4. Coca-Cola. Yes, it’s disgusting acidic sugar water. I used to drink three or four a day, and now I only drink perhaps three or four a year (typically, with pizza. It’s the morally correct thing to drink with pizza). But it is, by this point, part of my DNA. I can’t even imagine how many of my neurons are devoted to detecting the subtle, almost nonexistent taste distinctions between various colas.
3. Reese’s Peanut Butter Cups. I can more or less eat these until I go into a diabetic coma.
2. Dairy Queen Blizzards. As cheese food is to cheese, so Dairy Queen soft-serve powdered and reconstituted ice cream product is to real ice cream. I don’t actually like their ice cream cones very much; when it comes to fake ice cream, the east coast Carvel chain has my heart under lock and key. Is there any child from New York that doesn’t know that in Heaven, you can eat Carvel vanilla cones with rainbow sprinkles all day long?
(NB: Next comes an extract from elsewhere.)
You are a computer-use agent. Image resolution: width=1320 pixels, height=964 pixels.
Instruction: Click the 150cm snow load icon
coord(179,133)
I think not. But no one outside of the eastern seaboard knows who Carvel is, so I’ll use Dairy Queen as my example, with their Blizzard shake, which was the answer to the question “Hey! How can we possibly get more sugar into this thing?”
Cheesy Poofs
1. Cheesy Poofs. I haven’t bought any of this entire class of product in, literally, years. But you can’t escape what you are. Did you ever see an alcoholic quicken his step almost imperceptibly as he strode past a bar? That’s me walking past the Infinitely Large Aisle Of Cheesy Poofs at the supermarket. Yes, I understand exactly how horrific these things are, from conception, through extrusion, and all the way through delivery into my filthy, filthy hands. But I can’t help it. Even though I hate them, I love them. Somewhere deep inside me is an 8-year old boy who would absolutely jump at the chance to live in a world where everything was constructed entirely from Cheesy Poofs. And please, for the love of God, I beg you to click on that link.
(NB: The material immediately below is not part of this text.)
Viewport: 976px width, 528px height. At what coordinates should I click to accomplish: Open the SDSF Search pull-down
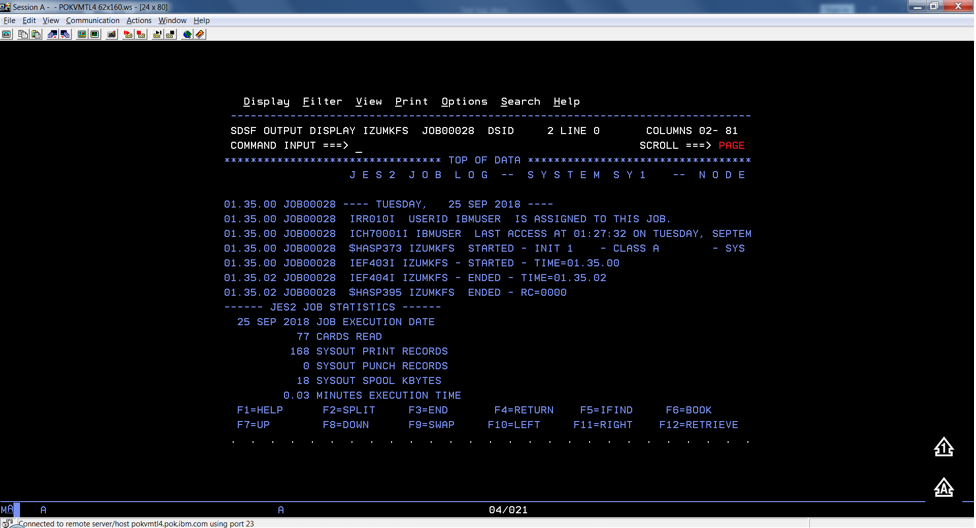point(520,102)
All of this goes to prove a few things. First, what you like and what you eat are not necessarily the same things. Second, to some extent our taste (or at least my taste) for foods exists at least partially on a preconcious level. It doesn’t really matter that I know that Fruity Pebbles are garbage – that doesn’t make me not like them on that gut level. Lastly, it proves that the next time I recommend some hypersophisticated Italian cheese that costs $26/pound, you should snarkily comment “Oh, sure, right. Like I’m going to take advice on cheese from a guy who likes port wine cheese food.”
Since I’m going to Toronto this weekend, and will buy cheese there, you’ll probably have a chance to do that next week.
I am now completely out of the closet pantry. Those are my secret food shames. What are yours?